Les critiques libérales de l’utilisation de la clause dérogatoire par Ford sont tout aussi hypocrites. Le gouvernement Trudeau a lui-même adopté des lois pour criminaliser des grèves, notamment au port de Montréal en avril 2021. S’il n’a pas eu recours à la disposition de dérogation, c’est qu’il pouvait compter sur ses alliés au sein de la bureaucratie syndicale pour forcer les travailleurs à respecter les lois libérales de retour au travail.
Quant au NPD, il a appuyé le gouvernement libéral quand ce dernier a fait appel à la Loi sur les mesures d’urgence. Par ses nombreux votes de confiance au parlement, il permet à Trudeau, qui dirige des gouvernements minoritaires depuis 2019, de se maintenir au pouvoir alors même qu’il augmente massivement les dépenses militaires du Canada et participe pleinement à la guerre instiguée par l’OTAN contre la Russie en Ukraine. En 2021, alors que le gouvernement Trudeau se préparait ouvertement à criminaliser la grève du port de Montréal, le NPD lui a donné les votes nécessaires pour faire adopter le budget fédéral, lui permettant ainsi de rester au pouvoir et mettre fin à la lutte des débardeurs.
Le seul parti à la Chambre des communes à avoir voté avec le BQ en faveur de sa motion est le Parti conservateur du Canada. Comme les républicains aux États-Unis et les conservateurs britanniques, ce parti traditionnel de la droite se transforme de plus en plus en mouvement d’extrême-droite. Les conservateurs et d’autres sections de la classe dirigeante canadienne ont cherché à exploiter le «Convoi de la liberté» ultra-droitier pour exiger l’abolition de toute mesure anti-COVID et chercher à déstabiliser, voire renverser, le gouvernement Trudeau.

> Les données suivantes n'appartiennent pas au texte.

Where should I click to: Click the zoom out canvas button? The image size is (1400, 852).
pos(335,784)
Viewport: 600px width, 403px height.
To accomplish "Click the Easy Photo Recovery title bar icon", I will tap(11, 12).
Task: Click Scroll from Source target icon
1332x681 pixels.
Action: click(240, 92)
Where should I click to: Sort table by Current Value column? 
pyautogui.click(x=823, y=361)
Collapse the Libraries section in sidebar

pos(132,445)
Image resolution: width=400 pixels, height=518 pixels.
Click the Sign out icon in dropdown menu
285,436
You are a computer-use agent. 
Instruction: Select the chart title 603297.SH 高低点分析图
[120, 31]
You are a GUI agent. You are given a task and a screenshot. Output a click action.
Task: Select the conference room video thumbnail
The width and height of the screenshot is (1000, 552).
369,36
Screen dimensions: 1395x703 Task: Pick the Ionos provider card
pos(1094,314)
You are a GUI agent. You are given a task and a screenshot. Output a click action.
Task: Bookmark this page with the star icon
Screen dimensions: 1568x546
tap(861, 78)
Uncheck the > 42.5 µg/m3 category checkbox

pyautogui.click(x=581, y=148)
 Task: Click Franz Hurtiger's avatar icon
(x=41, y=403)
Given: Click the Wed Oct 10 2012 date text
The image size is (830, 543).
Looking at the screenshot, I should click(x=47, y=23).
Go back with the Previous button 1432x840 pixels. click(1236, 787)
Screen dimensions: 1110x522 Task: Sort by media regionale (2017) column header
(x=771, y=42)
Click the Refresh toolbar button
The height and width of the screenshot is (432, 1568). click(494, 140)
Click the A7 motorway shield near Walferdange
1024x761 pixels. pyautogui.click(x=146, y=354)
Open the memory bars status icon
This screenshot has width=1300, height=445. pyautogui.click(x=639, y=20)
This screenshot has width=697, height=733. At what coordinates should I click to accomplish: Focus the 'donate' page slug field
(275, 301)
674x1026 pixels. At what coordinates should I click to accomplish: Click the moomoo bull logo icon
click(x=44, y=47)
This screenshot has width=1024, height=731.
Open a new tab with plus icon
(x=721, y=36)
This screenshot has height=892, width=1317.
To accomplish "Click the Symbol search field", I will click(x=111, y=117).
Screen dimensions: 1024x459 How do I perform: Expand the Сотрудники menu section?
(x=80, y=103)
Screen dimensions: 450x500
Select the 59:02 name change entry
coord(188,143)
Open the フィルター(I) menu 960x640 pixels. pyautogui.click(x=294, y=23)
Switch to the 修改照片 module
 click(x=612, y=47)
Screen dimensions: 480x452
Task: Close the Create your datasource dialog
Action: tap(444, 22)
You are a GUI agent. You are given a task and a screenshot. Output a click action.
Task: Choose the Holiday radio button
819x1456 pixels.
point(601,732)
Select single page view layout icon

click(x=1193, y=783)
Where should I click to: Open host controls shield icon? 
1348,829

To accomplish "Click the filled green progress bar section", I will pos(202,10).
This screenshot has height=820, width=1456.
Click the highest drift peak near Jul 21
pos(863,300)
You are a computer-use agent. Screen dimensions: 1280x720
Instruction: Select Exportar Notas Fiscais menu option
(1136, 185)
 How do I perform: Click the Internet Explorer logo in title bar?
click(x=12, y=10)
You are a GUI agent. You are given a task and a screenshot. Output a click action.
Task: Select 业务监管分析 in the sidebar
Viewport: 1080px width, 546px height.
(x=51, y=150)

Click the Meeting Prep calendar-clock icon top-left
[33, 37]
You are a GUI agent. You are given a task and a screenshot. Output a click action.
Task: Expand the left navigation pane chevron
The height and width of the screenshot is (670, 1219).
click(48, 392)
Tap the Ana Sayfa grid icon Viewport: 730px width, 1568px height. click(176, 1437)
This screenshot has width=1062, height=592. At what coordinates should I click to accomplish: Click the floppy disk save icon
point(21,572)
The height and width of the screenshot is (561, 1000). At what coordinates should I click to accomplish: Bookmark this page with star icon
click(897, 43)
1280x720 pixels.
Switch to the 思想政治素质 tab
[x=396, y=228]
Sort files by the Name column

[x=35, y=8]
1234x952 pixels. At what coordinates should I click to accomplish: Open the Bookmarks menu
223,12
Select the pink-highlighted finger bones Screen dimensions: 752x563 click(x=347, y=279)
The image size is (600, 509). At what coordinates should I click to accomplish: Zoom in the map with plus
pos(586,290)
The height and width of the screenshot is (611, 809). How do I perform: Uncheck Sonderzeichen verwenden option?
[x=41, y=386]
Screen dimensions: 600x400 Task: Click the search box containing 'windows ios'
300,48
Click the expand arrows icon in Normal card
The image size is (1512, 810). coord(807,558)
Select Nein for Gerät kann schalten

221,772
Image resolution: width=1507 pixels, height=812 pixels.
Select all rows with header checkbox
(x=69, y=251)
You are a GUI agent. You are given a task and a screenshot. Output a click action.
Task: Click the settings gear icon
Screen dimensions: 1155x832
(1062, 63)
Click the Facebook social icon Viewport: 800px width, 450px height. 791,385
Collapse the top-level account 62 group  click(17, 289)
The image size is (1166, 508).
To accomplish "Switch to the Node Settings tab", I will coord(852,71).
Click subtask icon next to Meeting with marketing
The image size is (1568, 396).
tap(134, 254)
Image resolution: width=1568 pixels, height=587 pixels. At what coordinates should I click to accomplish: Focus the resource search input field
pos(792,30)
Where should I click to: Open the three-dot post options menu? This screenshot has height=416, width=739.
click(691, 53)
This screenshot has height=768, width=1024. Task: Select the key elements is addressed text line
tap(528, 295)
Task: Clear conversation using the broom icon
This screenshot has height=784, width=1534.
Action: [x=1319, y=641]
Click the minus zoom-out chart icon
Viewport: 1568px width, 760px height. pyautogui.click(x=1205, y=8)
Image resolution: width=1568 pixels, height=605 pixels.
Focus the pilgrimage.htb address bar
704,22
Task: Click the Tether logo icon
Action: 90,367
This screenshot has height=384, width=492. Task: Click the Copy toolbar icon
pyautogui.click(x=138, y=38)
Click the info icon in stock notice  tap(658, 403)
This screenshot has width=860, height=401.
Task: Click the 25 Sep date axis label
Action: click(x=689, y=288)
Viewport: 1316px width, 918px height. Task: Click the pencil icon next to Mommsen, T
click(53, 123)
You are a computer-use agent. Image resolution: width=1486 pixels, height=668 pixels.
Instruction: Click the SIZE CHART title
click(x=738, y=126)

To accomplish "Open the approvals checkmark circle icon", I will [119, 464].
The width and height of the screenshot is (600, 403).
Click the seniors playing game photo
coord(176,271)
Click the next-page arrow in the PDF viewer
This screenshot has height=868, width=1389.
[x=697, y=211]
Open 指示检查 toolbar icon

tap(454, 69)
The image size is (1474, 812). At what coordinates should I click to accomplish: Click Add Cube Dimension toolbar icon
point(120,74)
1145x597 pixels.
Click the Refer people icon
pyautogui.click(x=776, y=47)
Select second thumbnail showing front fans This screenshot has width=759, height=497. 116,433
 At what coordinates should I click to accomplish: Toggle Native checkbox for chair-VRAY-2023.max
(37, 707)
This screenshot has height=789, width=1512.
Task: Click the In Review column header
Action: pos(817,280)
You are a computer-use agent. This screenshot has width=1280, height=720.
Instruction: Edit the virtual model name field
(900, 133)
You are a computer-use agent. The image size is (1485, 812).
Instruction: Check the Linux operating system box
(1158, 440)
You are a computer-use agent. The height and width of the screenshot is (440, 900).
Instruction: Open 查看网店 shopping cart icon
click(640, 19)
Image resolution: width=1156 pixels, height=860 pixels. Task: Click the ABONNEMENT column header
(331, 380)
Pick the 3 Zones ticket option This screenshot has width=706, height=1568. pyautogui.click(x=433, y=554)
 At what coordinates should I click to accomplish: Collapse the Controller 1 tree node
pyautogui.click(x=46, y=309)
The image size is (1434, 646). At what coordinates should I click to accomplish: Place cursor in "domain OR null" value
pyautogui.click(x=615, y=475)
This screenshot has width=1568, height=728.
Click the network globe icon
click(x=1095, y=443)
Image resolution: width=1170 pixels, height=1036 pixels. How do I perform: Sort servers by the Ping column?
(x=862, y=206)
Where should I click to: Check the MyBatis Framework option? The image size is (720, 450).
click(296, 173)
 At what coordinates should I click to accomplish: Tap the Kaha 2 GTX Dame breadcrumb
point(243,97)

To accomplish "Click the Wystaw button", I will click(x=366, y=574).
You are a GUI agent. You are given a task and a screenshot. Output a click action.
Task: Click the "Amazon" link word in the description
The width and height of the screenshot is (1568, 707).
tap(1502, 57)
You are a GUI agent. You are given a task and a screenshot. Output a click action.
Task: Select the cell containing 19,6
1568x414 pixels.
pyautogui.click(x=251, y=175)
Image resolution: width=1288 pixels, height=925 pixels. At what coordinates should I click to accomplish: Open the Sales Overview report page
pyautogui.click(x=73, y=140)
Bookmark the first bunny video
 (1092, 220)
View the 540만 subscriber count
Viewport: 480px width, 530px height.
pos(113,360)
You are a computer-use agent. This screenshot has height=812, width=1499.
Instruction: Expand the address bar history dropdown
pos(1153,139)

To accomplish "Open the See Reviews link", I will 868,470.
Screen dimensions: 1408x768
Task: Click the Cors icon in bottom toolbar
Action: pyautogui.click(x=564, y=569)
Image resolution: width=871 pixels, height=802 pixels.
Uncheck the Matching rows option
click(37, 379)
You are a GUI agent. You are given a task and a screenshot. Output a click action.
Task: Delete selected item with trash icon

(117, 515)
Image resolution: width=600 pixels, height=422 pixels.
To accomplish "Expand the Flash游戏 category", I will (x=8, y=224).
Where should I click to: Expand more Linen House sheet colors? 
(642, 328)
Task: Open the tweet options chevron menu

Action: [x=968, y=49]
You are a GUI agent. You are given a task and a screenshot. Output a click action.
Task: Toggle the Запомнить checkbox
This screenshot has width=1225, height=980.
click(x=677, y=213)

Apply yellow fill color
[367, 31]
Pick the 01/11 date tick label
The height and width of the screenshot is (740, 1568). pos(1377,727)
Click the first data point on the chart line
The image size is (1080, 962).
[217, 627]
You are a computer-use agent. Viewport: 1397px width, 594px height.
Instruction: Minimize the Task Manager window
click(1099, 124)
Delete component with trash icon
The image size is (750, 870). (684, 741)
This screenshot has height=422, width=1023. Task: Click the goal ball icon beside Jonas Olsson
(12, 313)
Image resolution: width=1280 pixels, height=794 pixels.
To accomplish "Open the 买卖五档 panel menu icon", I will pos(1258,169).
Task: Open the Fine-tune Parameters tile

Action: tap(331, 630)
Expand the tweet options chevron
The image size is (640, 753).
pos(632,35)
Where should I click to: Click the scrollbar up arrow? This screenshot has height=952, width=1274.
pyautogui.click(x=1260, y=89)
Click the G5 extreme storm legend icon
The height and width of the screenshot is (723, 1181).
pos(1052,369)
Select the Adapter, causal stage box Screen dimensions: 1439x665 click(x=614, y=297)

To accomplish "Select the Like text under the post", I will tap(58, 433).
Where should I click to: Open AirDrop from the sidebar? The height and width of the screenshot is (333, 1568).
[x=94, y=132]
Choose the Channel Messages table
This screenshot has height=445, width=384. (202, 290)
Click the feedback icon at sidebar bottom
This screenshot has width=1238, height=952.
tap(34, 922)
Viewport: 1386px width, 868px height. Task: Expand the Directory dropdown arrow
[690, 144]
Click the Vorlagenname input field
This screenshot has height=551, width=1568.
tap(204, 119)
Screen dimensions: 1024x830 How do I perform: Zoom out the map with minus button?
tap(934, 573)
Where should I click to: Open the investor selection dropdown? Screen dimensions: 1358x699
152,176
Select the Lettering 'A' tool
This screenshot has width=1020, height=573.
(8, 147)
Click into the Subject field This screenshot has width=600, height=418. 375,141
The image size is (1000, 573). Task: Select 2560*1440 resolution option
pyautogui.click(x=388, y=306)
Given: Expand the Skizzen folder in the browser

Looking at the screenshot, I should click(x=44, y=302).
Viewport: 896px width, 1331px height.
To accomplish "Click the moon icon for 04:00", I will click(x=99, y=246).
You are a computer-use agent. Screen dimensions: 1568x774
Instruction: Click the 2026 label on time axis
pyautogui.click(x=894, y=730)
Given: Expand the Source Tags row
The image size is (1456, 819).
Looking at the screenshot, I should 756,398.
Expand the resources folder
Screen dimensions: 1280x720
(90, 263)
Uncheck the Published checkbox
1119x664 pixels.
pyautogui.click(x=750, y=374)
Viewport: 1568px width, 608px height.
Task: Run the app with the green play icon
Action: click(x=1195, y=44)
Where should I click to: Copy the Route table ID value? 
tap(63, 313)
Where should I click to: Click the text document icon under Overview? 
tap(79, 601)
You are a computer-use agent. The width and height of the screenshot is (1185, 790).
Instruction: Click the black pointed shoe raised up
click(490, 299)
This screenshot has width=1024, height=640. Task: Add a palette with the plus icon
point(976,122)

Peu importe leurs divergences tactiques sur la fréquence «raisonnable» d’utilisation de la clause de dérogation, toutes les sections de la classe dirigeante canadienne, tant souverainistes que fédéralistes, défendent cette disposition anti-démocratique alors qu’elles se tournent ensemble vers des méthodes autoritaires pour écraser la résistance grandissante de la classe ouvrière.
Cela fait partie d’un tournant universel des classes dirigeantes à travers le monde vers des formes dictatoriales de pouvoir et la promotion de courants violents d’extrême-droite – comme en témoigne l’assaut du 6 janvier 2021 sur le Capitole par les partisans de Donald Trump ou l’attaque du 8 janvier 2023 sur des édifices gouvernementaux brésiliens par des adeptes de l’ex-président fasciste Jair Bolsonaro.